Bush Assails Colleges That Shun ROTC Units

President Bush took the opportunity during an ROTC-commissioning ceremony at the White House this afternoon to criticize colleges and universities that “do not allow ROTC on campus,” according to an official transcript.

In an applause line, Mr. Bush said, “To the cadets and midshipmen who are graduating from a college or university that believes ROTC is not worthy of a place on campus, here is my message: Your university may not honor your military service, but the United States of America does.” He did not single out any college by name, although there are quite a few of them.

Mr. Bush also didn’t mention the Pentagon’s role in pulling ROTC out of many campuses. As The Wall Street Journal reported in February, the Defense Department has shut down dozens of ROTC units where it saw poor prospects of finding good recruits. Some campuses were seen as havens of antimilitary sentiment; others simply didn’t fit into the Pentagon’s post-cold-war calculus. (See Chronicle articles from 1990, 1991, 1994, 1995, and 2004.)

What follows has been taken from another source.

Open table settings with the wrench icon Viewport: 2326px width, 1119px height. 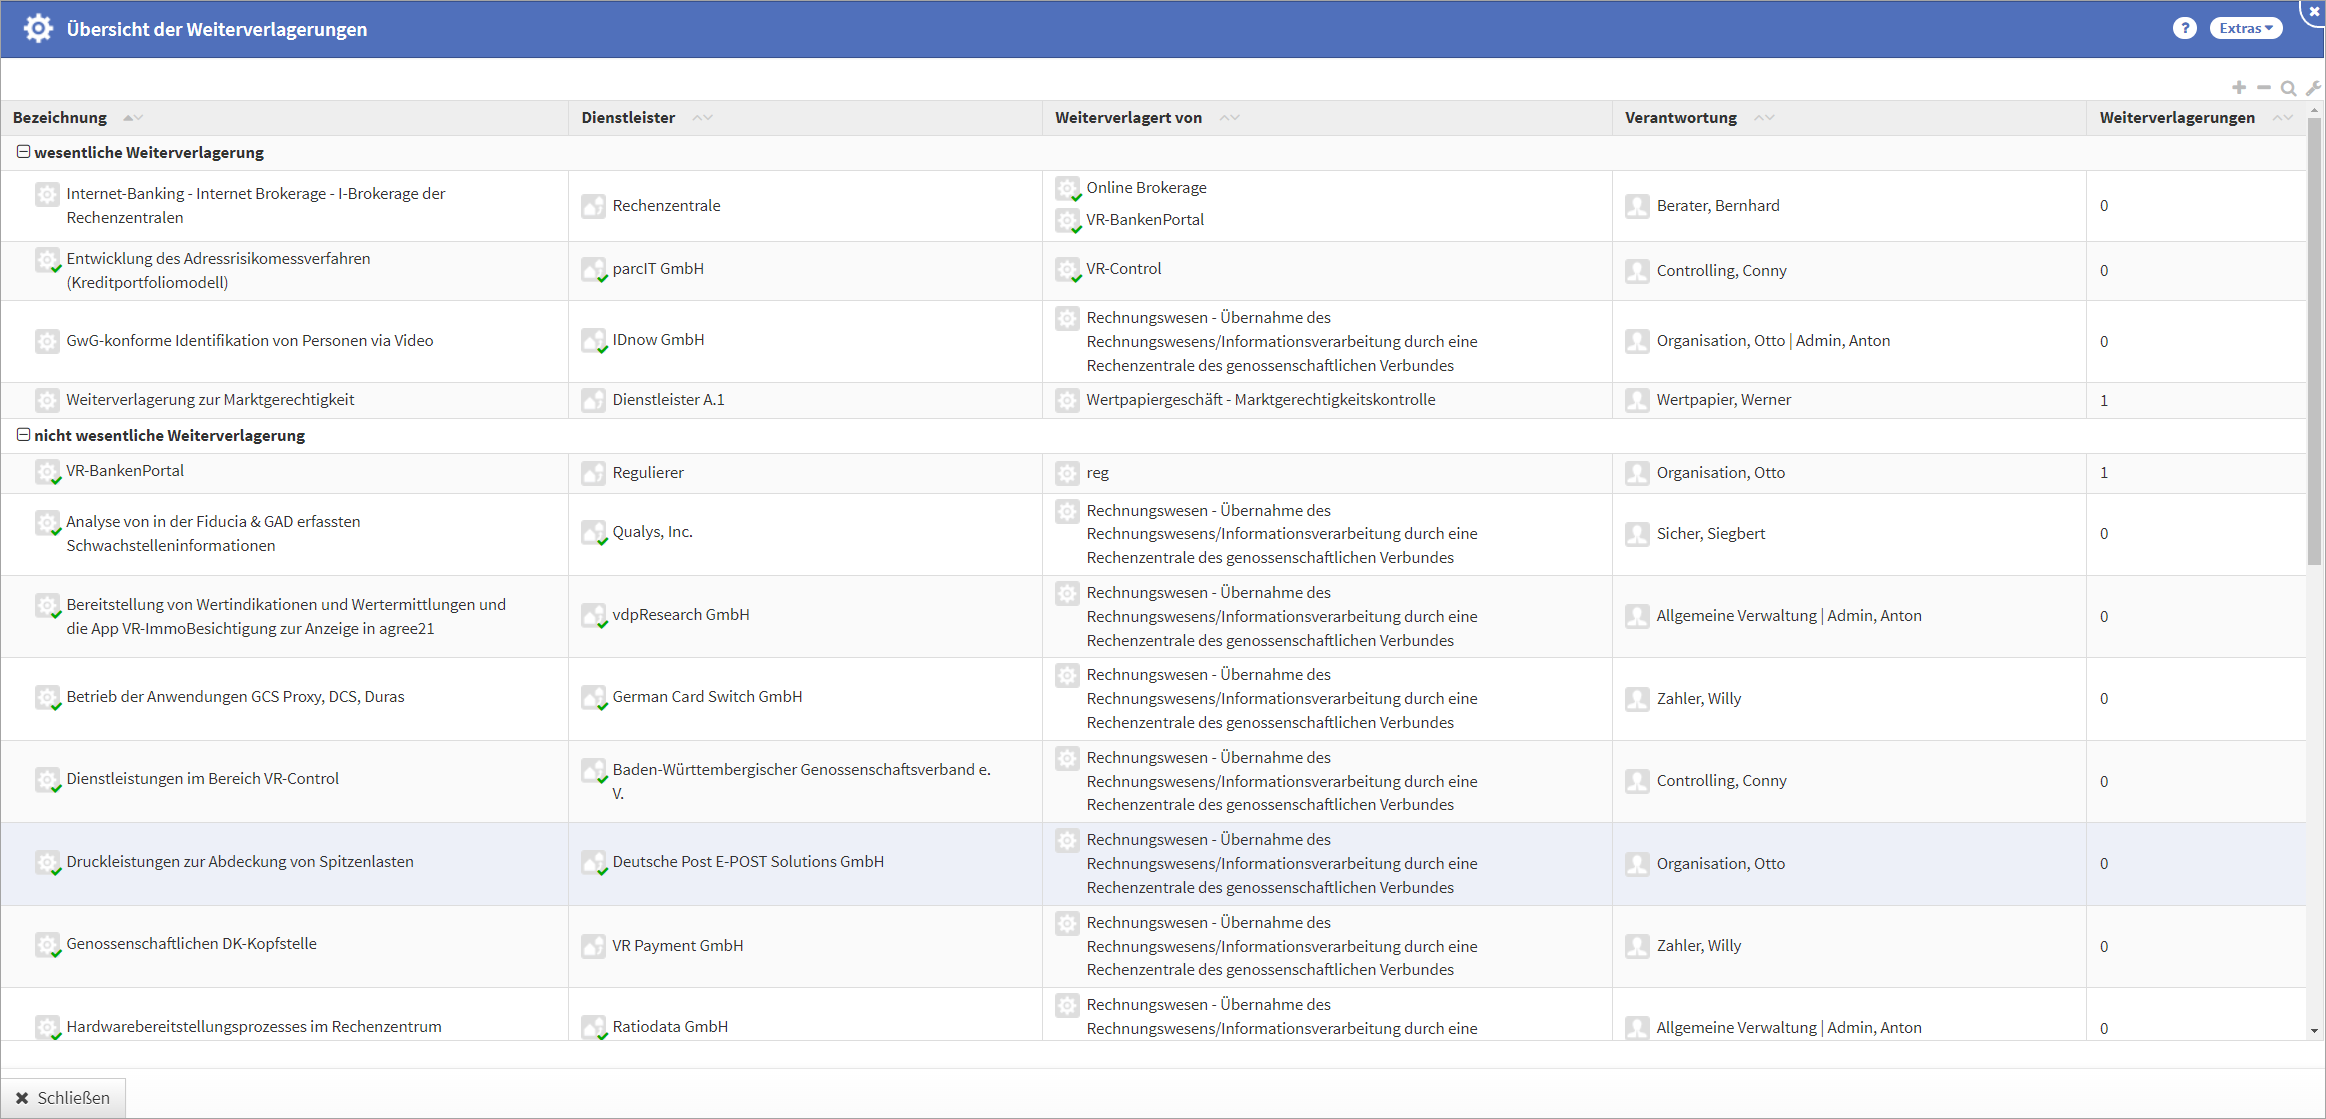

But many of them, the Journal reported, were in big, ethnically diverse Northern cities that had sizable populations of Arabic or Pashto speakers — key languages nowadays. —Andrew Mytelka

Posted on Thursday May 17, 2007 | Permalink |

Comments

  1. The Journal Article is quite accurate, and I agree with its assessment. However that doesn’t negate the fact that high-power schools such as Columbia, Harvard, and Stanford (all three represented at the White House Commissioning Ceremony) forced the programs off of their campuses and continue to ban them today.

    — IvyLeagueGrunt    May 17, 09:53 PM    #

  2. It is interesting, to say the least, that the President ended up in another photo opportunity with uniformed personnel in the background, and then used their commissioning ceremony to make a political point. It’s no secret that in the cultural schism in our country, conservatives will claim the military as their own, while blasting the liberal bastions of academia—so the President’s comments must be seen in that context. No mention, of course, that he could bridge that chasm by allowing gays to serve openly in the military, an overdue move that would obviate the major universities’ most strenuous objection to supporting ROTC.

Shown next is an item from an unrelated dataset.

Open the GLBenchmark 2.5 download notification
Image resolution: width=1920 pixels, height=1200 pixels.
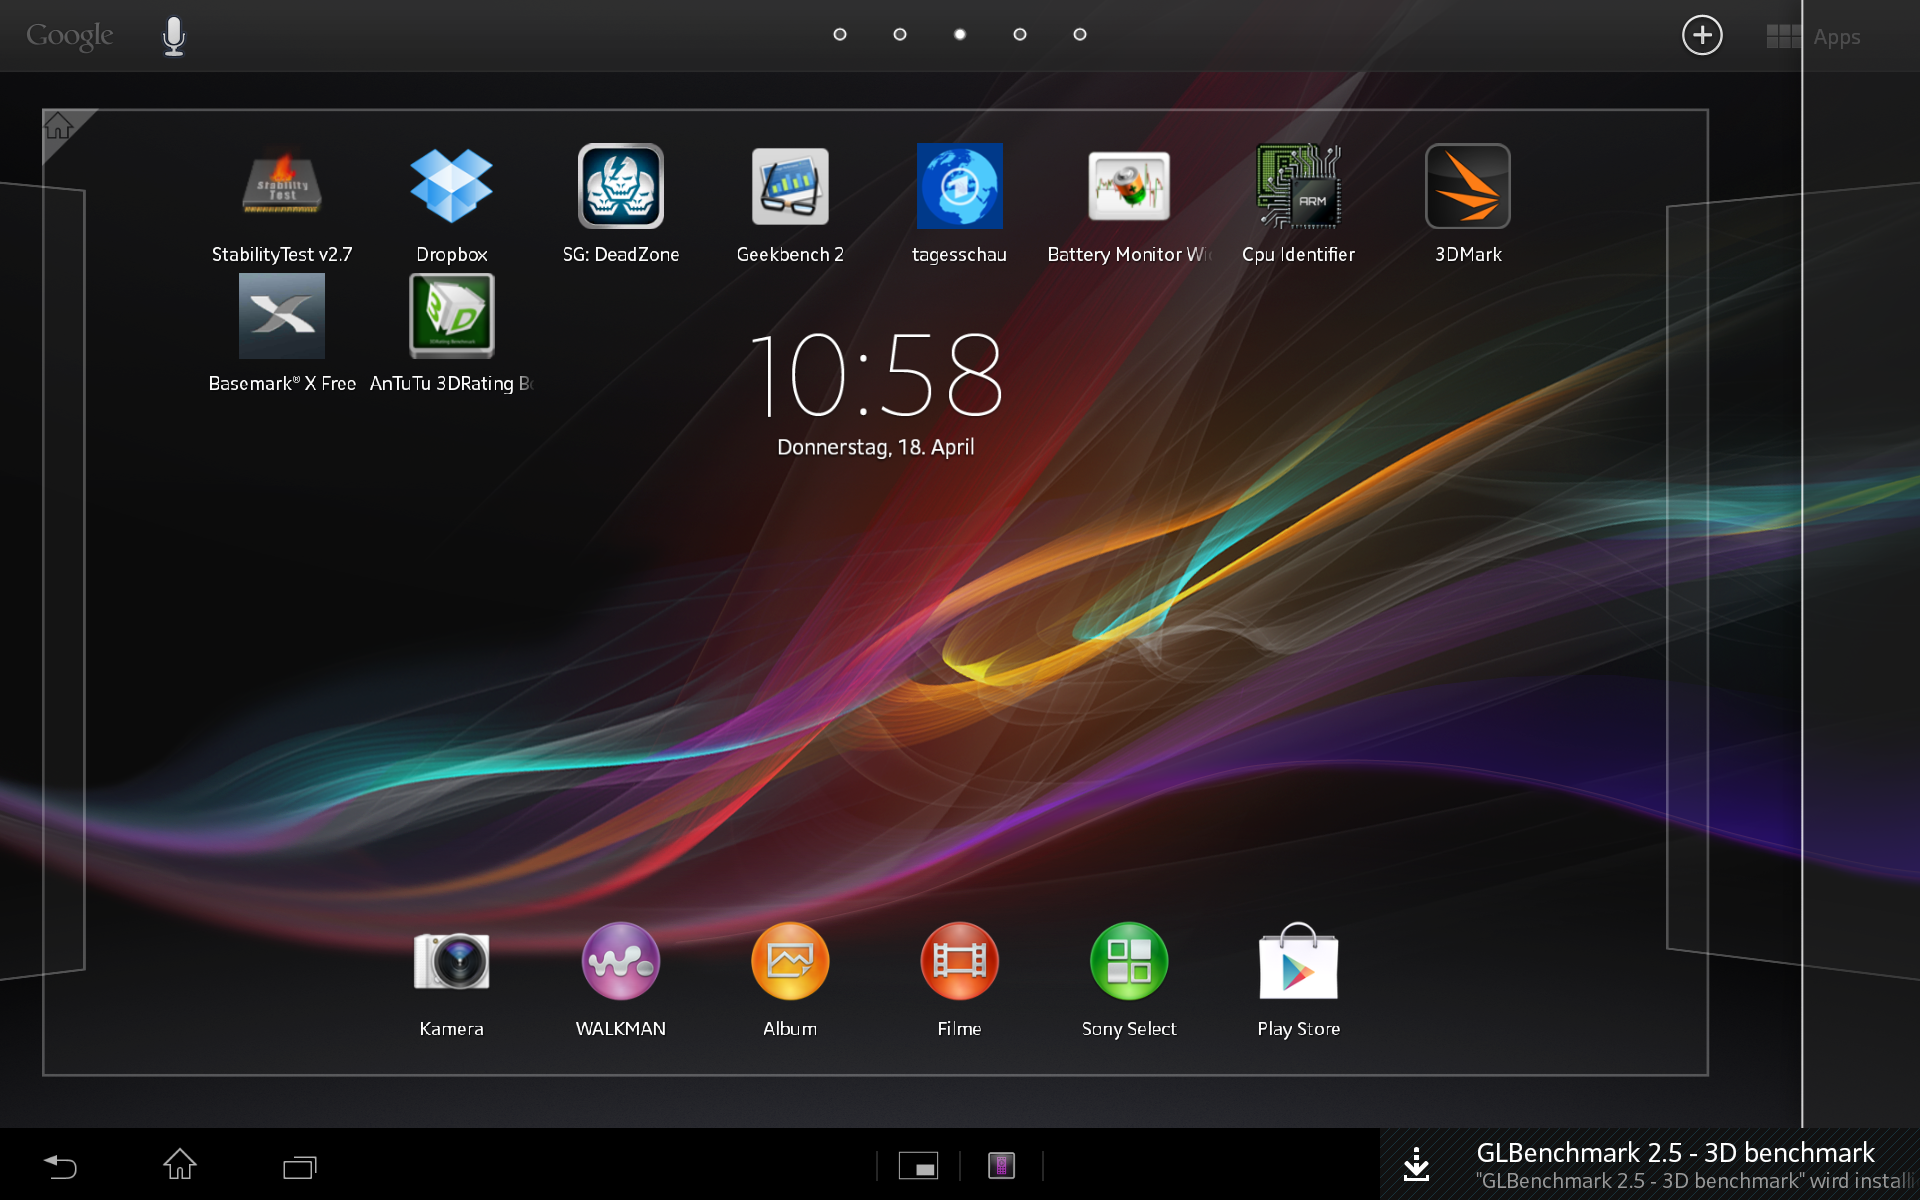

    — Respectful Dissent    May 18, 01:10 AM    #

  3. As I remember ROTC programs, they were not just programs to recruit officer candidates for OCS. They were academic programs in their own right. And just like any other academic program, it should be up to the university or college whether or not the taught content of that program fits with the rest of the curriculum.

    — Charles Jannuzi    May 20, 02:09 AM    #

  4. As a active duty military officer and current Columbia student I can say for a fact that the problem is both in the military and on traditionally liberal campuses. Military officers tend to have similar prejudices about the universities in question that the vast majority of community members at these universities have about the military. What both fail to understand is that both the traditionally liberal schools and the military stand to benefit from the development of a closer and fuller relationship.